Friday, July 16 – Lunar X in early evening (peaks at 9 p.m. EDT)
Several times a year, for a few hours near its first quarter phase, a feature on the moon called the Lunar X becomes visible in strong binoculars and backyard telescopes. When the rims of the craters Purbach, la Caille, and Blanchinus are illuminated from a particular angle of sunlight, they form a small, bright X-shape. The Lunar X is located on the terminator, about one third of the way up from the southern pole of the Moon (at 2° East, 24° South). On Friday, July 16 the ‘X’ is predicted to start developing by about 7 p.m. EDT (or 23:00 GMT), peak in intensity at around 9 p.m. EDT (or 01:00 GMT on July 17), and then gradually fade out. The peak will be during waning daylight for observers in the eastern Americas – but you can observe the moon in a telescope during daytime, as long as you take care to avoid the sun. The Lunar X will be visible anywhere on Earth where the moon is shining, especially in a dark sky, between 23:00 and 03:00 GMT on July 17.
Saturday, July 17 – First quarter Moon (at 10:10 GMT)
When the moon completes the first quarter of its orbit around Earth at 6:10 a.m.

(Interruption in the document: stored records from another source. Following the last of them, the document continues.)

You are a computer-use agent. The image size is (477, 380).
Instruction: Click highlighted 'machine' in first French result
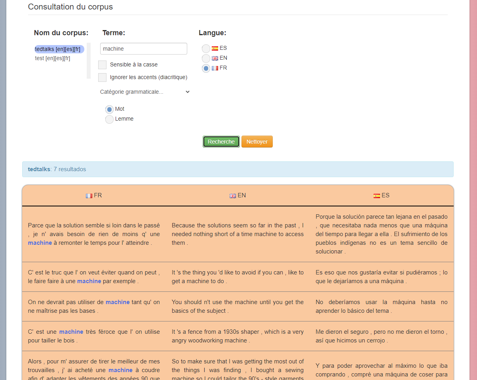(40, 243)
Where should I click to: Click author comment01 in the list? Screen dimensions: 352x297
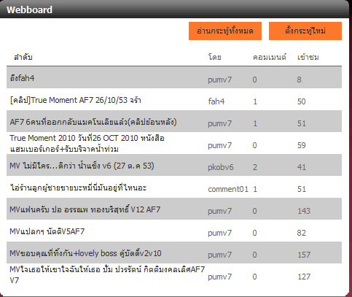pos(228,189)
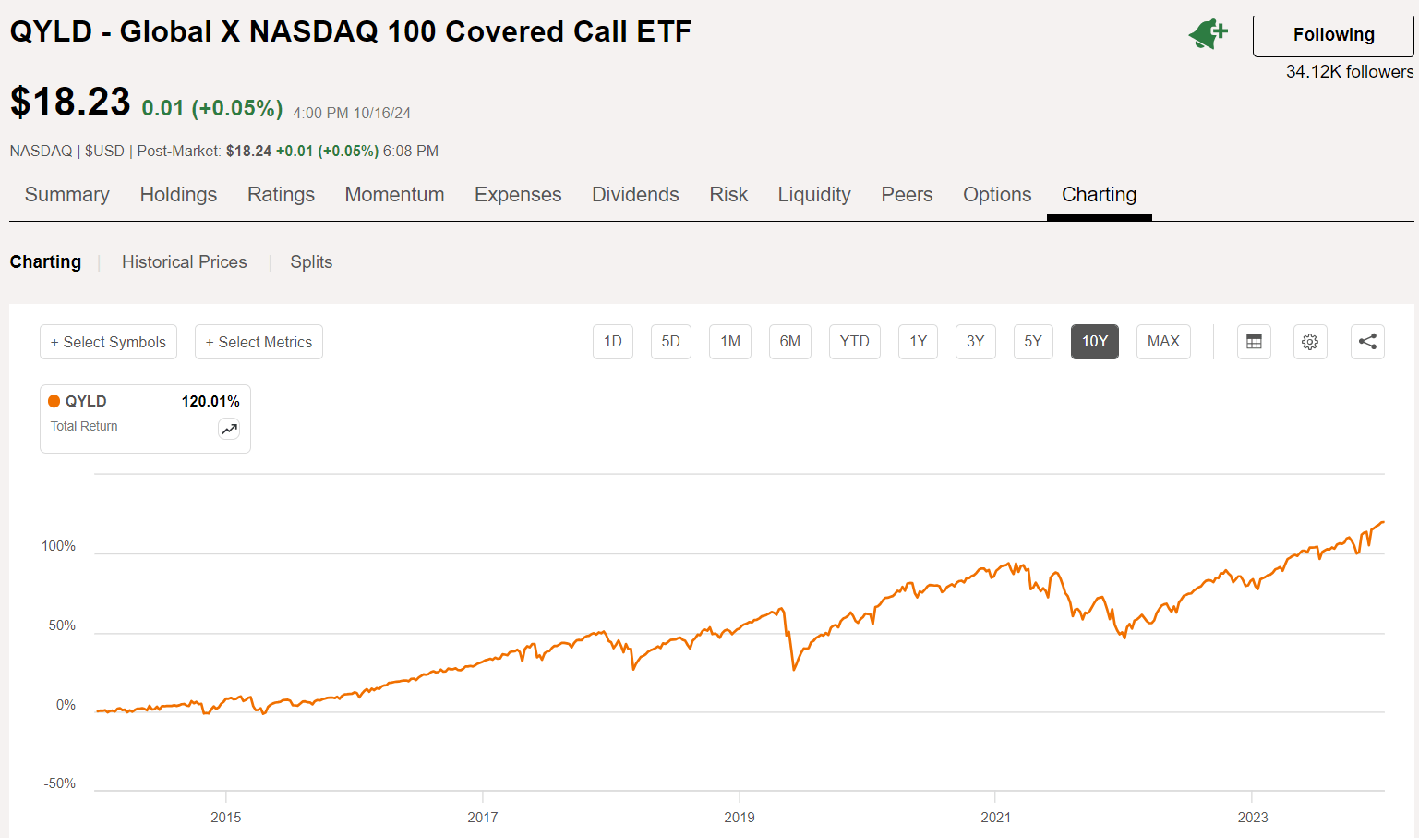Enable the 5Y time range

point(1032,341)
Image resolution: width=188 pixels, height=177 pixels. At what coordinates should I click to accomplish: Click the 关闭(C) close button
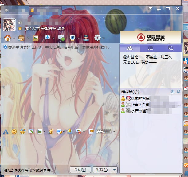tap(80, 170)
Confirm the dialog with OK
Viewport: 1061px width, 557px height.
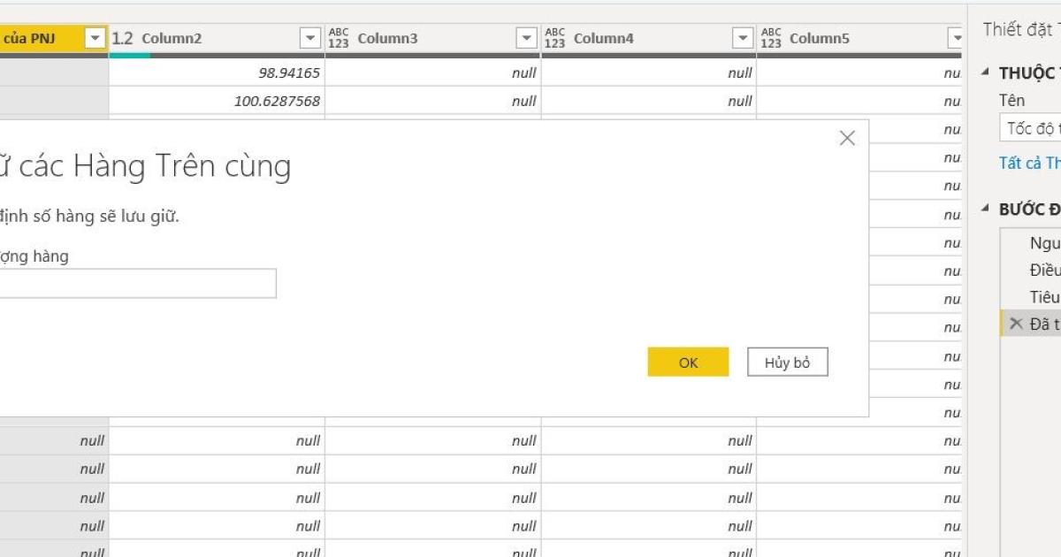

EDT on Saturday, July 17 (or 10:10 GMT) its 90 degree angle away from the sun will cause us to see the moon half-illuminated – on its eastern side. At first quarter, the moon always rises around mid-day and sets around midnight, so it is also visible in the afternoon daytime sky. The evenings surrounding first quarter are the best ones for seeing the lunar terrain when it is dramatically lit by low-angled sunlight, especially along the terminator, the pole-to-pole boundary between the lit and dark hemispheres. (Image: Jul17-2021 at 1010 GMT – First Quarter Moon.jpg)
Saturday, July 17 – Pluto at opposition (all night)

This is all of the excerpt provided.